*** Opening Document passage ***
# My dnsmasq don't starting

## APolozov

I have a internet connection on PPP0 (global internet) over ETH0 (provider intranet).

I want share this connection to PPP1 (communacator with Windows Mobile)

NAT is installed and tuned. Trace for IP address is work.

But my fresh installed DNS daemon (for example dnsmasq or bind) don't starting.

```
pan@localhost /usr/portage/games-action $ sudo /etc/init.d/dnsmasq restart

dnsmasq         | * WARNING: dnsmasq is scheduled to start when net.ppp0 has started

```

Restarting net.ppp0 or net.eth0 don't help my. My skill of DNS service is Zero  :Sad: 

----------

## BradN

I would wonder why your ppp0 doesn't appear fully started - that seems to be the problem.
*** Closing Document passage ***
*** Opening Data for review ***
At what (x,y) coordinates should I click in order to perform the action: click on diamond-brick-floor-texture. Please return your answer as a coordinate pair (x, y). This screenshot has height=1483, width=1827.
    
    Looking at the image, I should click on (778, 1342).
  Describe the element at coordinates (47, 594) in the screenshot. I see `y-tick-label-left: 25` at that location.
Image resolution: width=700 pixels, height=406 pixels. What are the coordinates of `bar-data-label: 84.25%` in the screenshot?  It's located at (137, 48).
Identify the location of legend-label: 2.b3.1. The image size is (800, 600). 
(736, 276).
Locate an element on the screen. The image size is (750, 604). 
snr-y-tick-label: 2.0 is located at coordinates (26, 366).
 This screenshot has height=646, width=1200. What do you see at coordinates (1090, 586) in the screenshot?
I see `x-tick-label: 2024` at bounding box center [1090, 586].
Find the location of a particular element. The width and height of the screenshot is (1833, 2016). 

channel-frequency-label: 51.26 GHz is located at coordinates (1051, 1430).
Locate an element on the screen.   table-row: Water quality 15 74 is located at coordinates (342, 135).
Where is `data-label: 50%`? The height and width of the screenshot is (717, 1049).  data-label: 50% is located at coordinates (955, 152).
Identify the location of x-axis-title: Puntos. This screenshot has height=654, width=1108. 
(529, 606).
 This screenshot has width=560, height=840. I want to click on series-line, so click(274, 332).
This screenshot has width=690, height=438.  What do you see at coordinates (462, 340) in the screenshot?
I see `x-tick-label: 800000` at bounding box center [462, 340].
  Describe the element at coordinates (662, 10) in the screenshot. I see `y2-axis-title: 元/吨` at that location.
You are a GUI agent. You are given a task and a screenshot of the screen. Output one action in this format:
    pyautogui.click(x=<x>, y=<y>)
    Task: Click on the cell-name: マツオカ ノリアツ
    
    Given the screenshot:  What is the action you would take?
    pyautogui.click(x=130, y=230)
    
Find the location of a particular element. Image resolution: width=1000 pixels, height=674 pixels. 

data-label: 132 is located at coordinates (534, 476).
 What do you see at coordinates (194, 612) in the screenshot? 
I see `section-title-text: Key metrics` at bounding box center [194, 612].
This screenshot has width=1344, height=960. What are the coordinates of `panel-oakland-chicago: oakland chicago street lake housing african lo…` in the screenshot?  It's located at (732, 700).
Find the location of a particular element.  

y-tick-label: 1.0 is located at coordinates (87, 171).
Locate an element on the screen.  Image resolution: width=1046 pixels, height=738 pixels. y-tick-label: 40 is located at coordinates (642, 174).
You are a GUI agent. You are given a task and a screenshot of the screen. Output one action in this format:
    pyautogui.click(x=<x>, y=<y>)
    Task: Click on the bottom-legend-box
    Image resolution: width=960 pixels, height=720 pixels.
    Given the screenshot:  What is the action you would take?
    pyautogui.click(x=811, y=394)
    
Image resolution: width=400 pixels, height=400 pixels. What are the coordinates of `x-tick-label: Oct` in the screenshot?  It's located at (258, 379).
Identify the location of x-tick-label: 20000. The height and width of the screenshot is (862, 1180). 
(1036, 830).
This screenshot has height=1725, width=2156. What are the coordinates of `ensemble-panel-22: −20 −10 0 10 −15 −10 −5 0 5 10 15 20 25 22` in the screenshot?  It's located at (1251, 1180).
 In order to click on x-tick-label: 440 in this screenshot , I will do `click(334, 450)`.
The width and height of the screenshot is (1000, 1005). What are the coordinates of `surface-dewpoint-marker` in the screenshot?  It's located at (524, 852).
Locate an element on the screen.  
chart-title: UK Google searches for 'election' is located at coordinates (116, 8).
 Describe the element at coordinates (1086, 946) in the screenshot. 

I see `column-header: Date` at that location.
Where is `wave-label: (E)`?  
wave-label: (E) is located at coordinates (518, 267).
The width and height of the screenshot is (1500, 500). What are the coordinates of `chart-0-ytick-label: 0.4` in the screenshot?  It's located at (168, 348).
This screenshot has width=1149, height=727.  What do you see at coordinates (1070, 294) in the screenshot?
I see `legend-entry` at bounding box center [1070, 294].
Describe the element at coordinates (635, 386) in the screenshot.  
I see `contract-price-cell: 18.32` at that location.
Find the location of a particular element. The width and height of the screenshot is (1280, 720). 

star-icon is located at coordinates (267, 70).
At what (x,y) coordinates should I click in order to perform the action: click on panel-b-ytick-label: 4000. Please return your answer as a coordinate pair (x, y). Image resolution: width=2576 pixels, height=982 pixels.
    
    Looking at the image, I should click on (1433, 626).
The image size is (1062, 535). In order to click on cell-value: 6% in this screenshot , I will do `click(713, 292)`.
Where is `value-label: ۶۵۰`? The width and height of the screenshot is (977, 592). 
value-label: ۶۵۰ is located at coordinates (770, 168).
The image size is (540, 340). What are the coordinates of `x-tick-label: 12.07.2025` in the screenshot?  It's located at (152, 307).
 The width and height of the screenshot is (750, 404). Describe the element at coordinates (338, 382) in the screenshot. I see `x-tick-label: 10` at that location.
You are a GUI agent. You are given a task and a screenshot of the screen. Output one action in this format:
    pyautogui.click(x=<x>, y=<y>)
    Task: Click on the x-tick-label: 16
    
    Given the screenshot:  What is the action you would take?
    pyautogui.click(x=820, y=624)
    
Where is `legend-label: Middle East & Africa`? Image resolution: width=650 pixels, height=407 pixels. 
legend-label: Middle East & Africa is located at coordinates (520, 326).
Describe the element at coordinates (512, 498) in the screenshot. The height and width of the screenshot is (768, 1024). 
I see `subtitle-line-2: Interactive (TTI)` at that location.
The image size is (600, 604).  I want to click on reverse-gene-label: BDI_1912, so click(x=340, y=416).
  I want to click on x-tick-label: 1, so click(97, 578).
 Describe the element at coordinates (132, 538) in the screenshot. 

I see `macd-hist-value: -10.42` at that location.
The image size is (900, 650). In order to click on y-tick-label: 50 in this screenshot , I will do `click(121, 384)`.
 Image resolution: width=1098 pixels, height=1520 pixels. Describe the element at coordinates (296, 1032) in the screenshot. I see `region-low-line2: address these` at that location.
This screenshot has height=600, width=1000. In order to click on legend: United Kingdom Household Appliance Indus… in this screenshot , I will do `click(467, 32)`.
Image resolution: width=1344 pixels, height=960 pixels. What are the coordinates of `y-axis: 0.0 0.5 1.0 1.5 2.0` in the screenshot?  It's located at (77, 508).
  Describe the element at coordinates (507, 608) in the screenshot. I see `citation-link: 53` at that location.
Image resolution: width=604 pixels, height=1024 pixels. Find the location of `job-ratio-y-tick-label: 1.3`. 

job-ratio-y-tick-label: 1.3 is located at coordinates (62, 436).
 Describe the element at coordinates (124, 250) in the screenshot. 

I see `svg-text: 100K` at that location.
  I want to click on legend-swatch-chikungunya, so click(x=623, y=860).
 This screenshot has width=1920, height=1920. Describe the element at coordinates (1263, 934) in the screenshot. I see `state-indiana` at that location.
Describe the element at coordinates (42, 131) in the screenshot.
*** Closing Data for review ***
Work instructions:
1 - Summarize the dnsmasq forum thread in two sentences.
2 - Reproduce the part of the dnsmasq forum thread that begins at the words "Restarting net.ppp0 or" and stop after the words "be the problem.".
3 - Extend the dnsmasq forum thread with the text that would come after its final reply.
The items are separate material, unrelated to the forum thread above them.

Task-by-task results:
1 - A user sharing an internet connection on PPP0 to PPP1 reports that NAT works, but a freshly installed DNS daemon such as dnsmasq or bind won't start. The init script warns that dnsmasq is scheduled to start when net.ppp0 has started, and a reply points to ppp0 not appearing fully started as the problem.

2 -
Restarting net.ppp0 or net.eth0 don't help my. My skill of DNS service is Zero  :Sad: 

----------

## BradN

I would wonder why your ppp0 doesn't appear fully started - that seems to be the problem.

3 -
----------

## APolozov

Hm, but my net.ppp0 is started and the internet is fully working

```
pan@localhost /home $ sudo /etc/init.d/net.ppp0 restart

net.ppp0        | * Bringing down interface ppp0

net.ppp0        | *   Stopping pppd on ppp0                                                        [ ok ]

net.ppp0        | * Bringing up interface ppp0

net.ppp0        | *   Starting pppd in ppp0 ...                                                    [ ok ]

net.ppp0        | *   Backgrounding ...

net.ppp0        | * WARNING: net.ppp0 has started, but is inactive

```

How I can make to change?

----------

## BradN

Hmm, has started but is inactive... I'm not sure what this means as I haven't ever used gentoo-managed ppp.  Maybe there's an option to change that behavior?

----------

## APolozov

Hm, I turn rc_depend_strict in /etc/rc.conf to "NO" and dnsmasq is loaded

----------

## BradN

That might be a good enough workaround - if it causes problems for other services then you could probably edit /etc/init.d/dnsmasq and remove the network dependency.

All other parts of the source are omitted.